Repeat the lines of the data exactly, from the first one through the one that contains "Open the Alarms clock tile".
+ + + +
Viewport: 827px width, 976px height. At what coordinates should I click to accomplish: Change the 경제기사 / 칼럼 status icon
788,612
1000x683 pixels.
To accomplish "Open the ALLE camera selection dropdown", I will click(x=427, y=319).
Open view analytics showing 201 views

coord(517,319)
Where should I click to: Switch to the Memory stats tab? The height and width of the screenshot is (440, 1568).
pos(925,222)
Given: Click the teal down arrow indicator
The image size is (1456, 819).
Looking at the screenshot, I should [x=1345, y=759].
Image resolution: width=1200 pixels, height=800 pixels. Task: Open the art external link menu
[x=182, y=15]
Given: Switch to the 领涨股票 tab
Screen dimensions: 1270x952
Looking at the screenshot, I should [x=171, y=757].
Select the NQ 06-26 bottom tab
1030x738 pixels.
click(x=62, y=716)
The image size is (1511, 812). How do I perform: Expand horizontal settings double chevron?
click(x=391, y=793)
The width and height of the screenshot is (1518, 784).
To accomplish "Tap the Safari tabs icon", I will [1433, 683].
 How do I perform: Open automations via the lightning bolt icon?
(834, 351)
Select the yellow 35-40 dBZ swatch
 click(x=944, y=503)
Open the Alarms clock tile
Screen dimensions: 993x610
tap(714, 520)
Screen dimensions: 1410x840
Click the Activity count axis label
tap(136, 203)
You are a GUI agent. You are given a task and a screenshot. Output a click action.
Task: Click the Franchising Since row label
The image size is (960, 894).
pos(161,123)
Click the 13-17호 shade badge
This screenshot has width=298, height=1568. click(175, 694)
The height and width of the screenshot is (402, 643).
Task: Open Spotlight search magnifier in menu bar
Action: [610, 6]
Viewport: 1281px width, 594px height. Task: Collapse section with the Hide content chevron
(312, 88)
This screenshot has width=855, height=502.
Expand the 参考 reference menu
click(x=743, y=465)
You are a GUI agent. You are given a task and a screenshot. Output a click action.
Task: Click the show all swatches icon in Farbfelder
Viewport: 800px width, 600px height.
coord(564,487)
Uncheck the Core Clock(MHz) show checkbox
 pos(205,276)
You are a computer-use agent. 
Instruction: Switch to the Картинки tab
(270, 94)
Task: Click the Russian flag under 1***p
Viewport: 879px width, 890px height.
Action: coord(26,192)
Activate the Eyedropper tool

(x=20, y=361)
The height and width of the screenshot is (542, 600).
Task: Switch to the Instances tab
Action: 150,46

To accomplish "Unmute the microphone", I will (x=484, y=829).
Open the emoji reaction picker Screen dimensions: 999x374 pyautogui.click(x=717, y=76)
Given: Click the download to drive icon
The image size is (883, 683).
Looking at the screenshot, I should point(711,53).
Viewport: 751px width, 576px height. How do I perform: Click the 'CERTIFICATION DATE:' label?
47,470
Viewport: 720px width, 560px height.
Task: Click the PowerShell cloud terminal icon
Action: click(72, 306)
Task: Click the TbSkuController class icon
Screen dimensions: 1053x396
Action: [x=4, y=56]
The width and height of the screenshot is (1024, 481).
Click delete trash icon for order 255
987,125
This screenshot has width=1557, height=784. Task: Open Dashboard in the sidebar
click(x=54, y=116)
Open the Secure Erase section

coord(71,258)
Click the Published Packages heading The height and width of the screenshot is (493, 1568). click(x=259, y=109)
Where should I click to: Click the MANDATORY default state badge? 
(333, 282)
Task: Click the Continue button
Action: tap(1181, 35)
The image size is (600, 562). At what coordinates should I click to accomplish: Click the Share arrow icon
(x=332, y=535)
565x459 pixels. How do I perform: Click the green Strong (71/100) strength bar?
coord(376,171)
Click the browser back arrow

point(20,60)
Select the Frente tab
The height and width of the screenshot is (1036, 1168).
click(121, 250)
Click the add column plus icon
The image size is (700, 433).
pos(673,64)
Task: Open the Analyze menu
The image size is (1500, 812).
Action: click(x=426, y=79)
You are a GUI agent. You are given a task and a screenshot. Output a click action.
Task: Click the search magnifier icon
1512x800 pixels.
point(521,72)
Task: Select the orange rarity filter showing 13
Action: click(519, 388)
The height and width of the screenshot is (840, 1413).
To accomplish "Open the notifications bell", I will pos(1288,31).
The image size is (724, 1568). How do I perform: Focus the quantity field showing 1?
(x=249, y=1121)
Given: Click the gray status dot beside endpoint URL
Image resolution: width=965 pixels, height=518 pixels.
+ + + +
Answer to the problem:
Viewport: 827px width, 976px height. At what coordinates should I click to accomplish: Change the 경제기사 / 칼럼 status icon
788,612
1000x683 pixels.
To accomplish "Open the ALLE camera selection dropdown", I will click(x=427, y=319).
Open view analytics showing 201 views

coord(517,319)
Where should I click to: Switch to the Memory stats tab? The height and width of the screenshot is (440, 1568).
pos(925,222)
Given: Click the teal down arrow indicator
The image size is (1456, 819).
Looking at the screenshot, I should [x=1345, y=759].
Image resolution: width=1200 pixels, height=800 pixels. Task: Open the art external link menu
[x=182, y=15]
Given: Switch to the 领涨股票 tab
Screen dimensions: 1270x952
Looking at the screenshot, I should [x=171, y=757].
Select the NQ 06-26 bottom tab
1030x738 pixels.
click(x=62, y=716)
The image size is (1511, 812). How do I perform: Expand horizontal settings double chevron?
click(x=391, y=793)
The width and height of the screenshot is (1518, 784).
To accomplish "Tap the Safari tabs icon", I will [1433, 683].
 How do I perform: Open automations via the lightning bolt icon?
(834, 351)
Select the yellow 35-40 dBZ swatch
 click(x=944, y=503)
Open the Alarms clock tile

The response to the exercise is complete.